I’m not saying saving that much is easy, but it can be done. It requires a Spartan lifestyle while you save a large portion of your income. For some, this can be as much as 50% of after-tax income put into savings and investments. This may mean cooking more at home and seeing your friends vacation photos on Facebook instead of being there with them. However, it can be worth it for the years of stress-free retirement.
Investing for FIRE
Sorry to say, you can’t just put your paycheck in your piggie bank and hope to retire early. You’ll need to make smart investments. Most rely on the power of compound interest and the cooperation of the stock market. Most expect it to grow at a 7-8% rate per year, but not to rain on their parade, I wouldn’t be so sure about that.
It might seem obvious that there is a potential for a rocky road ahead as the stock market is at all-time highs after a ten-year run. No one really knows if the market will deliver this rate over time. If you look history squarely in the eye, you’d have to accept that doesn’t always perform as expected. I worry for those who’ve already quit their jobs and are relying solely on the stock market.

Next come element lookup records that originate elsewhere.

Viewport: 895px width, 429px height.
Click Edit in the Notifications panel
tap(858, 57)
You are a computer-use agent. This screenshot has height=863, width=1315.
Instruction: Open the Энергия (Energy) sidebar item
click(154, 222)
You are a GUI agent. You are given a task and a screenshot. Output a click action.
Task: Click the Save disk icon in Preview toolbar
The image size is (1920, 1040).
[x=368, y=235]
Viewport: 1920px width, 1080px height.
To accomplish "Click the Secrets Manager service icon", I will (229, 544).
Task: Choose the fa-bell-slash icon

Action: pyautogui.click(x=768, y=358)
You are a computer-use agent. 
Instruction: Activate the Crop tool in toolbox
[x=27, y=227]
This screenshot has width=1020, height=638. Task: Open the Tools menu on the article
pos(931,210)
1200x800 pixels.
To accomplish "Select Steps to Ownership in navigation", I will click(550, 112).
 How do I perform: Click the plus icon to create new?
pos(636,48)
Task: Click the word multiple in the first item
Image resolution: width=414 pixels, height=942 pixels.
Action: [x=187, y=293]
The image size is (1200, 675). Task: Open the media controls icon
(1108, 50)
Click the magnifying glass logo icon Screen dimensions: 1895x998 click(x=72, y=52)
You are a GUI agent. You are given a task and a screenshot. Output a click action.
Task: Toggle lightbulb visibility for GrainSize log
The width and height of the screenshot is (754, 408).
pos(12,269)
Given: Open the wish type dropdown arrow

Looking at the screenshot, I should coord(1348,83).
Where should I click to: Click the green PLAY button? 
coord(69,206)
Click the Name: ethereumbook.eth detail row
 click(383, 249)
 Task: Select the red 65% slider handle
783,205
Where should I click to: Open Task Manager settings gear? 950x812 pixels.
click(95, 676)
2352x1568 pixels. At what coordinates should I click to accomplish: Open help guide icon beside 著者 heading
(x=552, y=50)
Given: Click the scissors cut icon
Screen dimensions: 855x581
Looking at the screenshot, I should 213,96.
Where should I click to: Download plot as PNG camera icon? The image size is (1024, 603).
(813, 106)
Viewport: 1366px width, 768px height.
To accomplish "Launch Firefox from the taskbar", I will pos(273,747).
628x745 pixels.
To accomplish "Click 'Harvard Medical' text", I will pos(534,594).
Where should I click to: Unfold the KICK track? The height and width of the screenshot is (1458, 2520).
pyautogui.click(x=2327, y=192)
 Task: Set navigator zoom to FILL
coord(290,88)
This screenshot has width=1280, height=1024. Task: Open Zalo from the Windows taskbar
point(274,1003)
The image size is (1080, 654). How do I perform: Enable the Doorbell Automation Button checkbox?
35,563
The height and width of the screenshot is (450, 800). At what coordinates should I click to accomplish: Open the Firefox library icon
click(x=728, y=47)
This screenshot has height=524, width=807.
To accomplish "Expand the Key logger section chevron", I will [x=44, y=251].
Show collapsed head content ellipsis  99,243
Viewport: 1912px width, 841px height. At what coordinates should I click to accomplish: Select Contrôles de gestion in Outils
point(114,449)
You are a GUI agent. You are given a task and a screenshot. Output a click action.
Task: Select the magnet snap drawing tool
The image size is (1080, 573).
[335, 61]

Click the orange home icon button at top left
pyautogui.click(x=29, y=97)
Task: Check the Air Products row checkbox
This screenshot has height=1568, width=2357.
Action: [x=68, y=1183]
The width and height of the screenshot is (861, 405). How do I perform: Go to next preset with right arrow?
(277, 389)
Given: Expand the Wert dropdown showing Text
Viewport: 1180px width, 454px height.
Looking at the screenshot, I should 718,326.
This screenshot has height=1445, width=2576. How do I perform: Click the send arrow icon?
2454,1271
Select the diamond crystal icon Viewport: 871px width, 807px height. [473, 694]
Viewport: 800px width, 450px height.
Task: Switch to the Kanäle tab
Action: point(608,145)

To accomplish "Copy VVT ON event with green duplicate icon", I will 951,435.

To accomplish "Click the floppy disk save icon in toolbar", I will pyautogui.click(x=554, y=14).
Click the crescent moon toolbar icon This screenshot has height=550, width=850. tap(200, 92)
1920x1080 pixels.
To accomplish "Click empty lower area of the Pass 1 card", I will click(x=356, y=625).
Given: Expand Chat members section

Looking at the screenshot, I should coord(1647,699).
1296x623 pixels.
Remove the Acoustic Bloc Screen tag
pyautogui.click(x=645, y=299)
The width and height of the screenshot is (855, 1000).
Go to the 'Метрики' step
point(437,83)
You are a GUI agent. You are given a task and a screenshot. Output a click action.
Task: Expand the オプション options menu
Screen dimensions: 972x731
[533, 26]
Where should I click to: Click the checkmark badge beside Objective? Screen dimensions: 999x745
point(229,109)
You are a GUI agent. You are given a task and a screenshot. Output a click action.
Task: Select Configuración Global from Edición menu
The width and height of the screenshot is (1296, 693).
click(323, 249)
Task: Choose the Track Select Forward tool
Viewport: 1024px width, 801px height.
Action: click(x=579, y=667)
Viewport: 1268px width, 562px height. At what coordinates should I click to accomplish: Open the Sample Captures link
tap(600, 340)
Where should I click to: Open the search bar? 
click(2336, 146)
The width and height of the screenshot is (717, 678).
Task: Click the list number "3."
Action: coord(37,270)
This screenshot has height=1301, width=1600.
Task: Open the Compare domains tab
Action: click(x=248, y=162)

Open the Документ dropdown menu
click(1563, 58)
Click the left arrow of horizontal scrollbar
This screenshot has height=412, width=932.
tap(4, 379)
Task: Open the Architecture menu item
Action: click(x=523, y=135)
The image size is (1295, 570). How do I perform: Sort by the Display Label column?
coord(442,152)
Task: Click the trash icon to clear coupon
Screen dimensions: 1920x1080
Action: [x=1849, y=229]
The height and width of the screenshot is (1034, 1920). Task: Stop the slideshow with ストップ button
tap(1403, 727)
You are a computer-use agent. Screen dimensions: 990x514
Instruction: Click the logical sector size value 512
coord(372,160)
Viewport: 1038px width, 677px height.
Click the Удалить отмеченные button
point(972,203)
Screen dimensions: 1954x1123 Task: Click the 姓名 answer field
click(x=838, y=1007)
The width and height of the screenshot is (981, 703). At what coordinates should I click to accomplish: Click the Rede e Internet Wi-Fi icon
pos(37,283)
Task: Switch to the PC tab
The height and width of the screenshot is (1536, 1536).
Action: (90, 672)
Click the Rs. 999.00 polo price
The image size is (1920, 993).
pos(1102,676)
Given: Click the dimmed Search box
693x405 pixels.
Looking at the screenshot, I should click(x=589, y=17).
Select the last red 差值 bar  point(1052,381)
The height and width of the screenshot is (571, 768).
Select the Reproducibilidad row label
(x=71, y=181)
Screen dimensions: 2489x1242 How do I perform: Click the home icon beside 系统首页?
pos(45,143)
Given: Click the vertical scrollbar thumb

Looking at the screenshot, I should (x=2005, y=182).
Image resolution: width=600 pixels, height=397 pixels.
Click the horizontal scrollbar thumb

Diversifying your Portfolio with Real Estate
For both those looking into FIRE and early retirees looking to diversify their portfolio, I recommend investing in real estate. Real estate is a great complement to the stock market and other asset classes because the real estate market and the stock market aren’t directly related. If the stock market takes a hit, people will still need places to live. Moreover, it offers an excellent return that can be better than the stock market.
“Diversification” may sound like a buzzword, but it can mean the difference between going back to work and lounging at home. I’d recommend a first-time real estate investor buy a 2-3 unit building and live in one unit and rent out the other.